Всякий раз, когда заходит речь об отце, меня спрашивают, запомнилось ли мне его назначение министром. Мне — нет, но мама рассказывала, что тот октябрьский день запомнился ей как один из самых тяжёлых (а как о самых страшных за послевоенные годы она говорила о днях Карибского кризиса, когда, ничего не зная, но, чувствуя, как серьёзно происходящее, она днём ждала звонка, а ночами сидела на подоконнике, ожидая, что папа заедет домой хотя бы на четверть часа). В тот октябрьский день, когда папу назначили министром, он приехал на дачу чернее тучи. Ужинать не стал. Долго, почти до ночи гуляли. Молча — мама хорошо распознавала ситуации, исключающие вопросы. Наконец на крыльце появился мамин брат: «Родион Яковлевич, радио сказало, что вас министром назначили!» И тут уже мама не сдержалась:

— Что ж ты не отказался?

— Поди откажись.

И больше ни слова.

С тяжёлым сердцем папа принял новые обязанности. Его адъютант Александр Иванович Мишин говорил мне, что вскоре после назначения, завершая партийную конференцию, на которой, как водится, прежние холуи не преминули вылить на Жукова ушат грязи, отец ясно сказал, что смещение — не эквивалент гражданской казни и не повод к улюлюканью: «Сделанного Жуковым у него никто не отнимет». Кстати, весь аппарат Жукова — секретариат, отдел писем, машинистки — остался и работал при папе. Случай, как мне объяснили, уникальный — обычно всех меняют на своих, как и было, к примеру, немедленно сделано после папы.

Как я знаю, папины отношения с Жуковым никогда не были близкими (да и сотрудничать в войну им, по сути дела, не приходилось), но уважительными их отношения были определённо. Об их довоенном знакомстве мне рассказывал старинный папин друг Иван Николаевич Буренин. По его словам, при знакомстве Жуков повёл себя привычным образом (то есть приветствовал отца с включением ненормативной лексики) и к своему удивлению получил аналогичный ответ, чему удивился и, как показалось Ивану Николаевичу, почти обрадовался. Затем поздоровался уже по-человечески, видимо, отдавая должное неожиданному отпору. Так паритет был установлен.

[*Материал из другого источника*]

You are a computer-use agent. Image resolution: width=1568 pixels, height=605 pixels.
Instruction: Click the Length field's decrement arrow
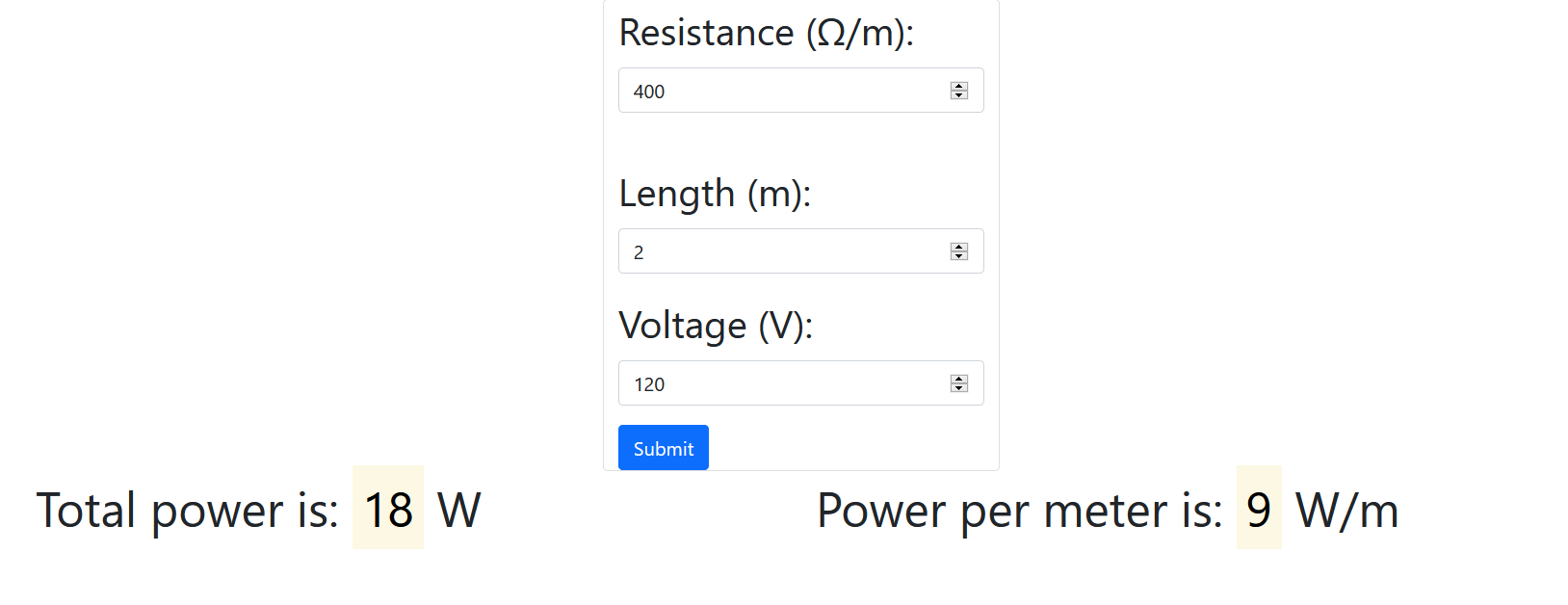click(x=958, y=256)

Вообще же к крику и мату отец никогда не прибегал — об этом говорят буквально все знавшие его и на фронте, и в послевоенные годы. Все сходятся на том, что контраст между приказным, подчёркнуто военным стилем Жукова и папиным — всегда на «вы», по имени-отчеству, не повышая голоса (что не исключало, конечно, требовательности), был разителен и не всем пришёлся по душе. Папину манеру обращения иные называли «штатской». Я бы скорректировала — скорее просто интеллигентной.